Of the 850 PANSS interviews conducted across all study visits, 825 were available for analysis and were successfully processed by the pipeline. A total of 25 interviews did not have corresponding clinical data available for analysis. On average, the length of each processed recording was 33.5 minutes. The total number of interviews processed and analyzed for each visit are described in Table 2.

3.3 Speech characteristics distributions

The distributions of each of the speech characteristics across all processed recordings in the dataset are presented in Supplementary Figure 1. All measures exhibited kurtosis within the range -1 to 1. In alignment with the guidance in DeCarlo (1997) (38), parametric statistical tests were employed across all analyses.

3.4 Effect of age, sex, and race

A subset of speech characteristics showed a significant relationship with age at screening, including between-word pause variability (R2 = 0.034; p = 0.01; n = 189) and positive sentiment (R2 = 0.03; p = 0.01; n = 209), both of which decreased with age. Female participants exhibited greater speech length in words (p < 0.01), longer turn length in words (p = 0.01), greater speaker percentage (p < 0.01), faster rate of speech in words (p < 0.01) and syllables (p < 0.01), and reduced pause length between words (p < 0.01) compared to male participants. White participants exhibited greater speaker percentage (p = 0.03), greater syllables per minute (p = 0.03), reduced word pause length mean (p = 0.02), and reduced mean pre-turn pause (p = 0.01) as compared to black participants. Graphs are presented in Supplementary Figure 2.

3.5 Relationship with positive symptoms

Across all visits, higher PANSS-P scores were associated with a greater amount of speech (mean turn length in words β = 0.08, p = 0.02), shorter pauses (mean pause length in seconds β = -4.06, p = 0.01), and decreased positive emotional sentiment (β = -11.01, p = 0.01). Results from mixed effects models that included data from the entire study and had coefficients with a p-value < 0.05 are presented in Figure 1. In these figures, coefficients represent the increase/decrease in speech features per 1 point increase/decrease in PANSS-P. Detailed statistical results are presented in Table 3. All associations survived the FDR correction.

Figure 1
www.frontiersin.org

Figure 1. Scatter plots showing significant relationships between PANSS-P and speech characteristics as assessed by mixed effects models. Coefficients for the speech characteristics from the mixed effects model are shown above the graph, where visit, age, sex, and race were included as covariates.

Table 3
www.frontiersin.org

Table 3. Statistics of mixed effects models assessing the relationship between speech characteristics and clinical scores for the entire study.

Results from the regression models predicting positive symptoms with speech characteristics that limited the analysis to averaged values from the screening and baseline visits showed similar patterns. Detailed results of these regression models are presented in Supplementary Table 1.

3.6 Relationship with negative symptoms

Higher PANSS-N scores were associated with a decreased amount of speech (mean turn length in words β = -0.09, p = 0.01) and longer and more variable pauses (mean pause length in seconds β = 7.28, p = 0.02, pause variability β = 0.97, p = 0.01). Results from comparisons that included data from repeated measures and had a p-value < 0.05 are presented in Figure 2. In these figures, coefficients represent the increase/decrease in speech features per 1 point increase/decrease in PANSS-N. Detailed statistical results are presented in Table 3. All associations survived the FDR correction.

Figure 2
www.frontiersin.org

Figure 2. Scatter plots showing significant relationships between PANSS-N and speech characteristics as assessed by mixed effects models. Coefficients for the speech characteristics from the mixed effects model are shown above the graph, where visit, age, sex, and race were included as covariates.

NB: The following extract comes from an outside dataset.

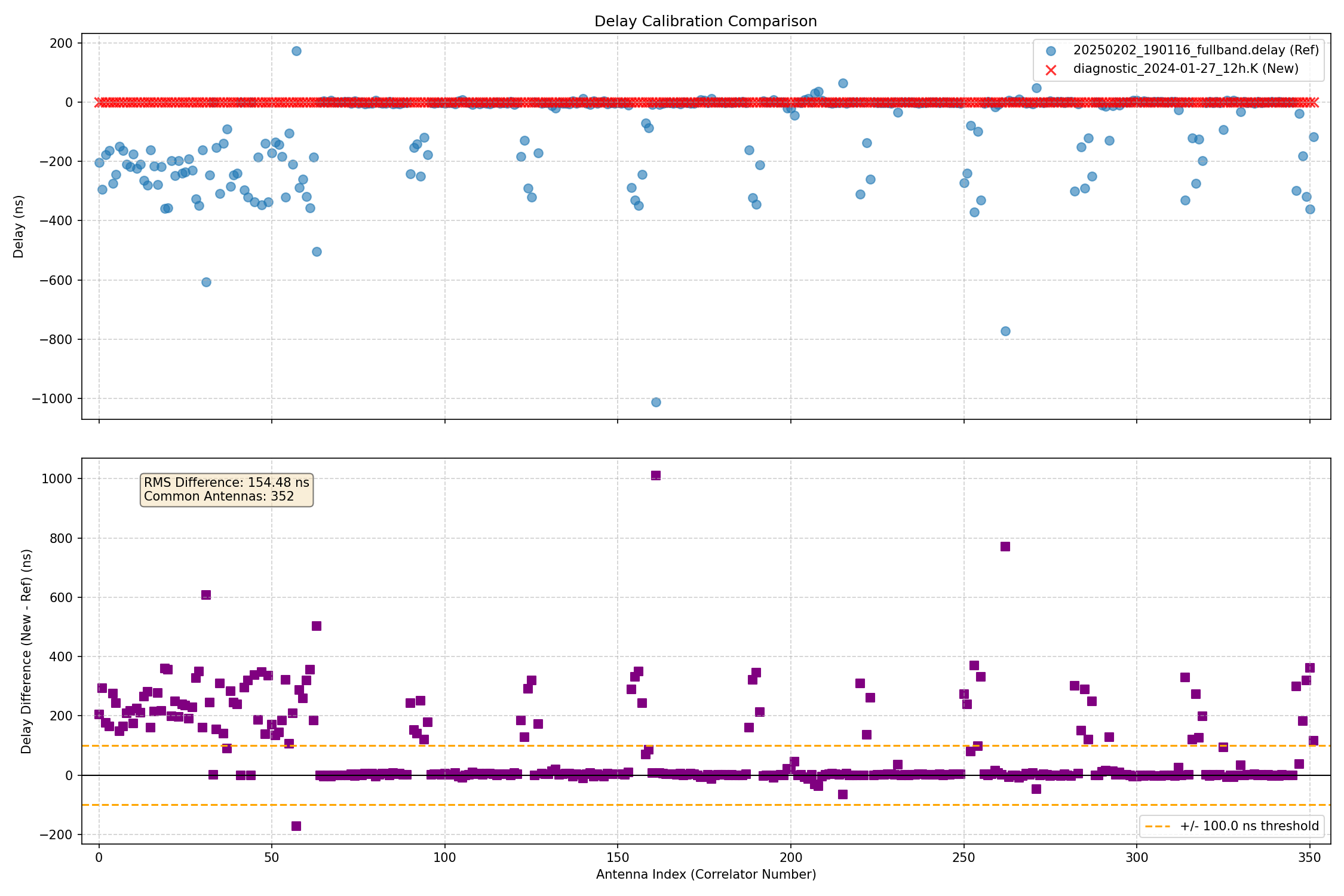Click the purple square near 770 ns

tap(1005, 547)
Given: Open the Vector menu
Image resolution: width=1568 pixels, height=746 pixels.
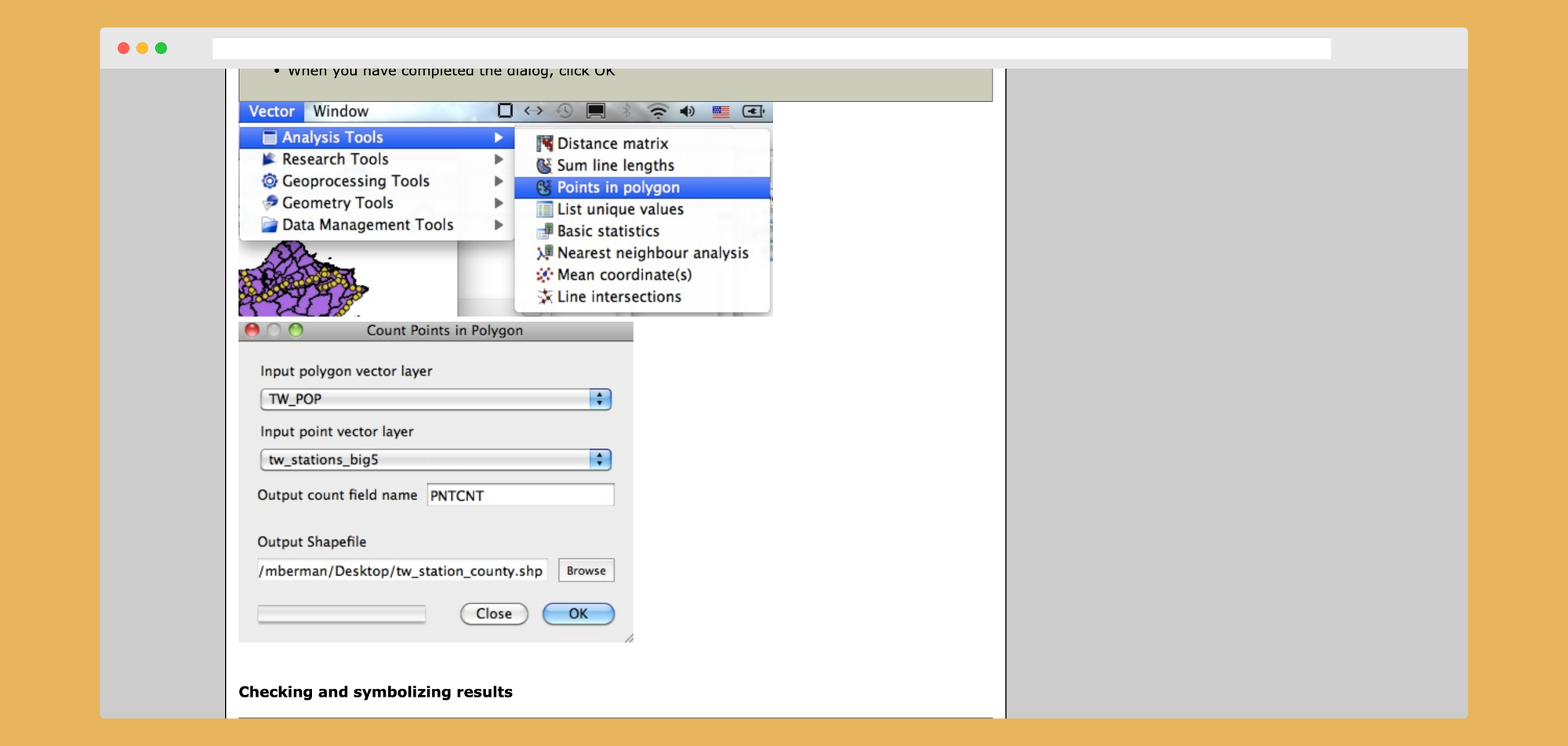Looking at the screenshot, I should coord(271,111).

Results from the regression models predicting negative symptoms with speech characteristics that limited the analysis to averaged values from the screening and baseline visits showed similar patterns. Detailed results of these regression models are presented in Supplementary Table 1.

Notably, many speech characteristics with a significant relationship with PANSS-P showed significant inverse relationships with PANSS-N. See Table 3 for summary of the directional relationships for all speech characteristics and clinical scores.

4 Discussion

4.1 Sample size

This study presents one of the largest attempts to evaluate speech in schizophrenia. With 825 PANSS interviews processed, we isolated 490 hours of participant speech for analysis. Of note, this study did not use dedicated recording equipment to collect speech, and yet nearly all of the total recordings available were evaluable. In doing so, we highlight the potential that recordings of clinical interactions hold for the study of speech-based manifestations of psychiatric illness. This applies to clinical trials, where such recordings are collected as part of standard practice. However, it extends to other contexts, such as phone calls or telehealth visits conducted during clinical practice, or in-person clinic visits where a microphone may already be present for digital scribing (20). If such datasets can be used to better understand behavioral manifestations of psychiatric illness, it addresses a major challenge in digital phenotyping, i.e., the collection of sufficient data for higher level model training.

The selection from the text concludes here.